Providing healthcare for rural Americans is ripe for innovation. Compared with their urban counterparts, rural Americans have worse health outcomes: According to the CDC, they’re more likely to die from heart disease, cancer, unintentional injury, COPD and stroke.
Meanwhile, they face longer travel times and less access to providers. More than 180 rural hospitals in the U.S. have closed since 2005, with 19 shutting their doors in 2020 alone.
“It became really obvious that the system that’s been developed for healthcare delivery was developed for urban settings. And we had to rethink or re-architect the system that we want to deliver adequate high-quality care in a different market. So that’s why we tackle rural markets,” Dr. Jennifer Schneider, cofounder and CEO of newly launched hybrid provider Homeward, said during a panel discussion at ViVE.
Schneider, former president of chronic care management company Livongo, explained how Homeward will use a combination of in-person care delivered through mobile vans and virtual services. The startup will expand the local health system, sending patients back to outside providers when necessary.
“We think of ourselves as an extension of the current ecosystem, not as a competitor,” she said.
Digital mental health company Brave Health also works within the larger healthcare system, as most patients are referred to them by their insurers or other providers, said cofounder and CEO Anna Lindow.
“We didn’t set out specifically saying, ‘Okay, we definitely want to be focusing on rural populations,’ per se.
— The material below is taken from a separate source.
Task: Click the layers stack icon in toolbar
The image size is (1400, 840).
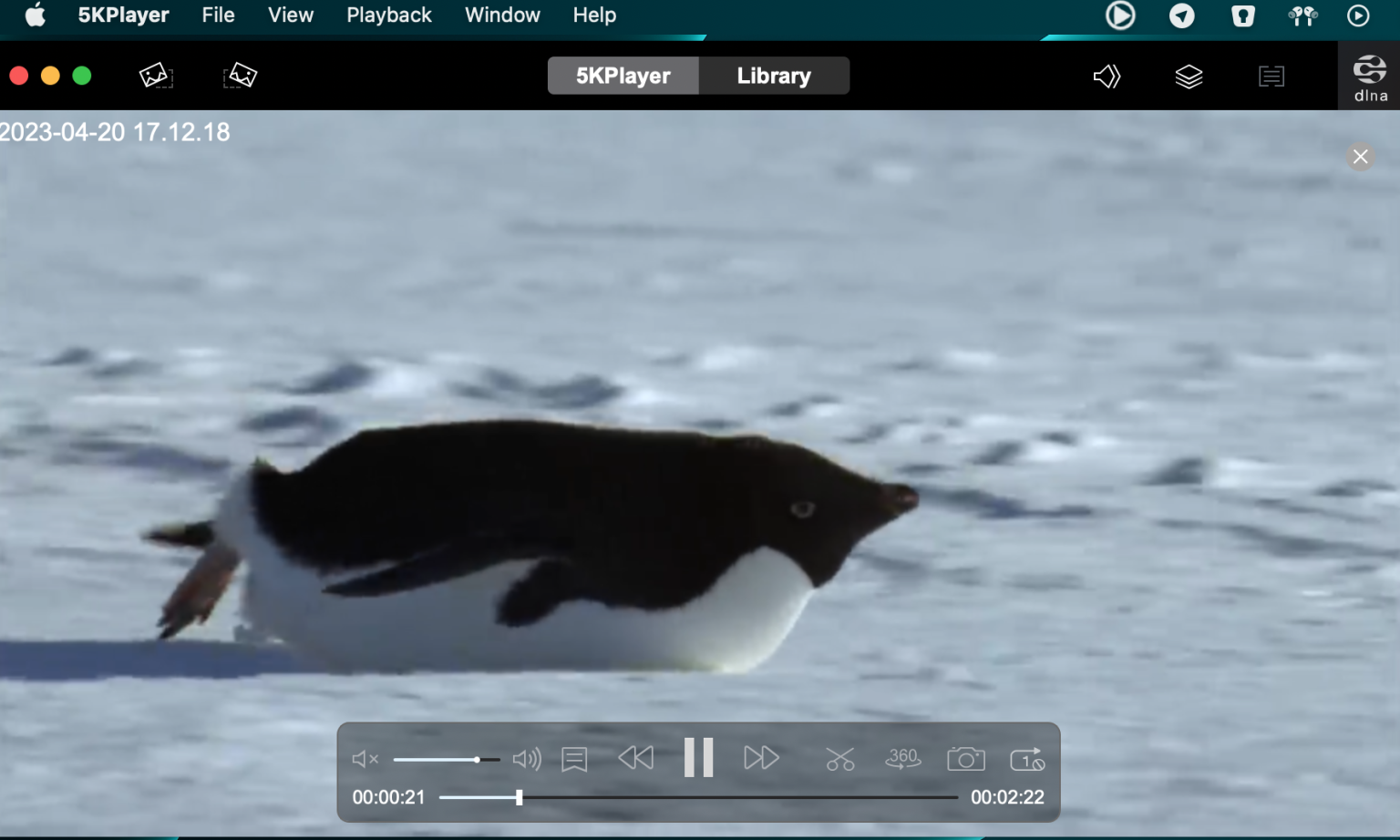Action: click(x=1189, y=77)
But it happened really organically because that was where health plans said, ‘Hey, I can’t find something local for this individual, for this member,'” Lindow said.
Digital is a big part of the access equation for CVS Health, said chief information officer Roshan Navagamuwa. While the retail giant has more than 1,500 stores in rural areas, there’s still a lot of geography that isn’t covered, he explained.
“We look at statistics, so about 85% of Americans live within 10 miles of a CVS. But if you’re rural, that average doesn’t work. So that’s where we feel like virtual care is a big component. It’s also really important to have a care team locally available that we support through our networks, primary care networks and pharmacy networks,” Navagamuwa said.
Specialty care is another pain point for the rural healthcare system. A 2019 study published in Health Affairs found Medicare beneficiaries living in rural areas had higher rates of preventable hospitalization and mortality compared with their urban counterparts, which was attributed to a lack of access to specialists.
Though it’s important to empower the patient with options, throwing more tools at them won’t necessarily fix the access problem, said Gil Addo, cofounder and CEO of virtual specialty care company RubiconMD. Giving resources to providers who have trusted relationships with rural patients could be a more effective route.
“I don’t think that you win by arming patients,” Addo said. “I don’t think that’s how you solve healthcare. I do think you have to work within the existing infrastructure. … And, so, can we bring that access and bring those services to the patient, and not force them to have to figure [it] out?”